— Provided text —
====

The pairs of sheet stack conveying rollers 17a, 17b, 30a, and 30b
are capable of becoming either in or out of contact with each other
by a pressure release motor (not shown).
[0091] Furthermore, the pairs of sheet conveying rollers 17a, 17b,
30a, and 30b are rotated by a stepping motor (not shown), a pulley
(not shown), and a timing belt (not shown). The feeding distance of
the sheet stack can be adjusted by controlling the rotation rate of
the stepping motor. Both of the pair of sheet stack conveying
rollers 17a and 17b and the pair of sheet stacking conveying
rollers 30a and 30b can be separately disposed in a pair wise
manner, and the press contact distance therebetween can be freely
adjusted.
[0092] As shown in FIG. 3, the staple unit 9 includes a stitcher 9a
(in this specification, the unit is referred to as a stitcher,
although it is traditionally referred as a driver) for projecting a
needle and a clincher 9b for bending the end portion of the needle
driven into the sheet stack. In the present embodiment, the
stitcher 9a and the clincher 9b are separately structured and the
staple unit 9 is supported movably in the direction perpendicular
to the sheet stack feed direction by a stapler moving guide 10.
Moreover, the stitcher 9a and the clincher 9b include a mutual
position determining mechanism and a movement driving mechanism
(both not shown).
[0093] The staple position of the sheet stack in the feed direction
is determined from the conveying of the sheet stack by the pair of
sheet stack conveying rollers 17a and 17b. Thereby, the staple can
be stopped at various positions for the sheet stack.
[0094] In FIG. 3, a middle folding mechanism is positioned
downstream in the sheet conveying direction for the staple unit 9
(downstream in the case of folding the paper sheet, and spatially
the under side). The middle folding mechanism includes the pair of
folding rollers 24, the folding plate 23, and a stopper 25. In the
upstream portion of the staple unit 9, a sheet stack stapled at the
center of the paper sheet in the feed direction is conveyed by the
pair of sheet stack conveying rollers 17a and 17b until it comes
into contact with the stopper 25, and then the reference position
for folding the sheet stack is determined by temporarily releasing
the nipping pressure of the sheet stack conveying roller 17b.
Thereafter, the sheet stack is held by applying the nipping
pressure between the pair of sheet stack conveying rollers 30a and
30b thereto, and then the stopper 25 is moved back and decoupled
from the trailing end of the sheet stack, so that the sheet stack
is conveyed by a given distance and set in the folding position on
the basis of the sheet size signal supplied from the main body of
the image forming device 1. The sheet stack, which is conveyed to
the folding position (normally the center of the sheet stack in the
sheet feeding direction) and stopped there, is inserted into a
spacing between the pair of folding rollers 24 by the folding plate
23, so that the pair of folding rollers 24 causes the sheet stack
to be folded at the center by pressing and rotating the sheet
stack. In this case, if the sheet stack by a larger size, it is
conveyed to a downstream position in the feed direction by a
greater distance than at the position of the stopper 25.

====

— Given material —

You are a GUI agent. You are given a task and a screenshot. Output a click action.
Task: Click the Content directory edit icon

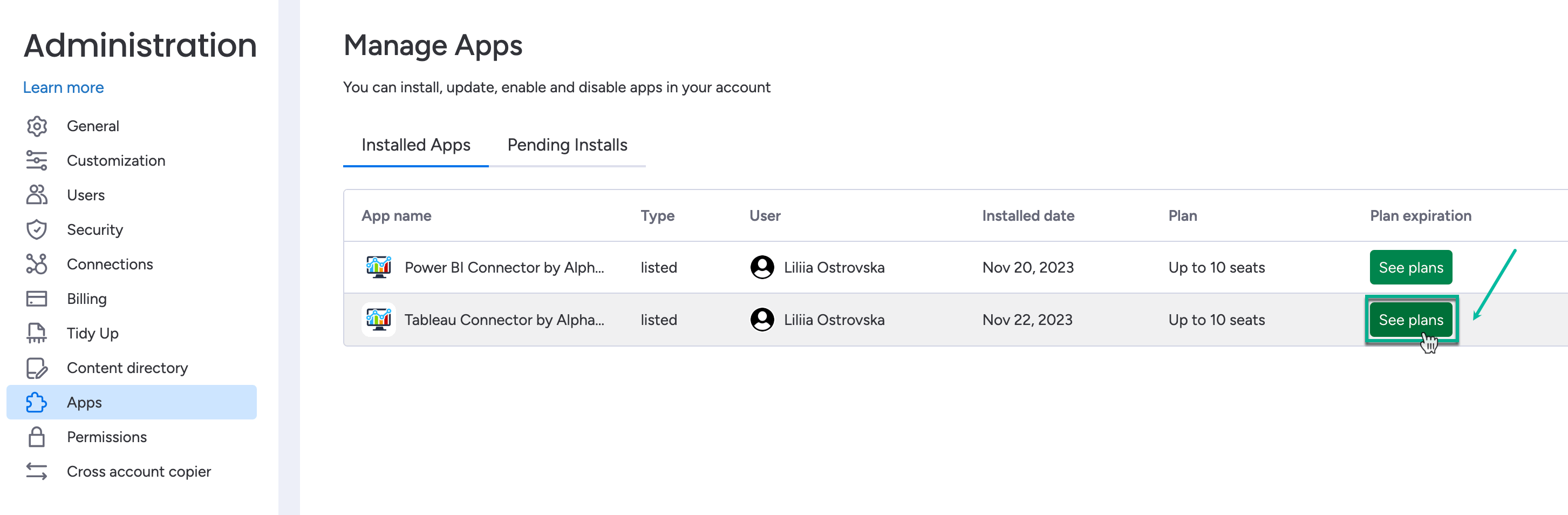click(37, 368)
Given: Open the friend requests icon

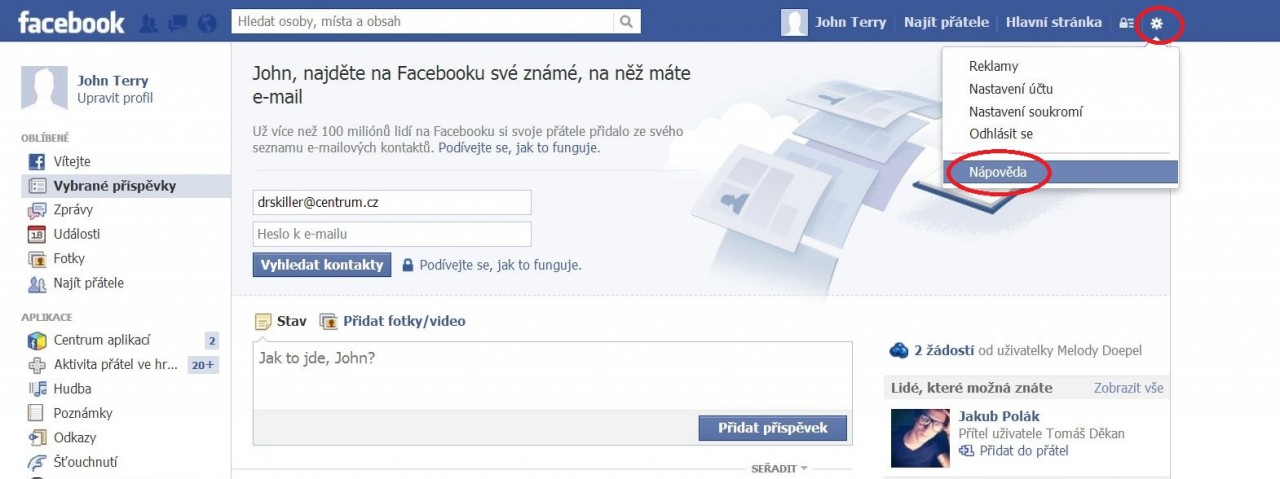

====

— Tasks —
(a) In the stapling and folding description, turn the paragraph beginning "As shown in FIG. 3, the staple unit 9 includes" into a short list that keeps its main facts.
(b) Proceed with the stapling and folding description, starting after its final sentence.

— Answer set —
(a)
- Staple unit 9 (FIG. 3) has a stitcher 9a, traditionally called a driver, which projects a needle.
- It also has a clincher 9b, which bends the end of the needle driven into the sheet stack.
- In this embodiment, the stitcher and clincher are structured separately.
- A stapler moving guide 10 supports the unit so it can move perpendicular to the sheet stack feed direction.
- The stitcher and clincher include a mutual position determining mechanism and a movement driving mechanism (not shown).

(b)
[0095] In this embodiment, the sheet conveying path on the
downstream side curved at an area far away from the stopper 25 to
guide the end of the sheet stack into the horizontal direction.
Such a structural arrangement allows the sheet stack to be
conveyed, even if it has a larger size, thereby making it possible
to decrease the size of the paper sheet post-processing device 6 in
the height direction.
[0096] As shown in FIG. 3, the stopper 25, which serves as an
alignment mechanism is designed such that the stopper 25 can be
rotated around the center axis of the sheet stack conveying roller
30a, and that the end portion of the stopper 25 on the solenoid
side is driven by the solenoid, and the end portion is away from
the sheet conveying path.
[0097] The folded sheet stack is discharged into a center-folded
sheet discharging tray 27 by a center-folded sheet discharging
roller 26, and then stacked therein.
[0098] Sensors 48 and 49 in the center-folded section detect
whether or not a sheet of paper exists therein.
[0099] Moreover, a sensor 51 in the center-folded sheet discharging
tray 27 detects whether or not the sheet stack is placed on the
center-folded sheet discharging tray 27. It is used to count the
number of sheet stacks discharged from the empty state and to
monitor the full state of the center-folded sheet discharging tray
27.
[0100] A fold end stopper position detecting sensor 50 detects the
end position of the sheet stacks in the case when the stopper 25 is
either activated or deactivated.
[0101] FIG. 4 shows a schematic structure of a sheet
post-processing system 300 in which a plurality of sheet
post-processing devices 6a, 6b, 6c, 6d, and 6e are connected, along
with the accompanying image forming device 1.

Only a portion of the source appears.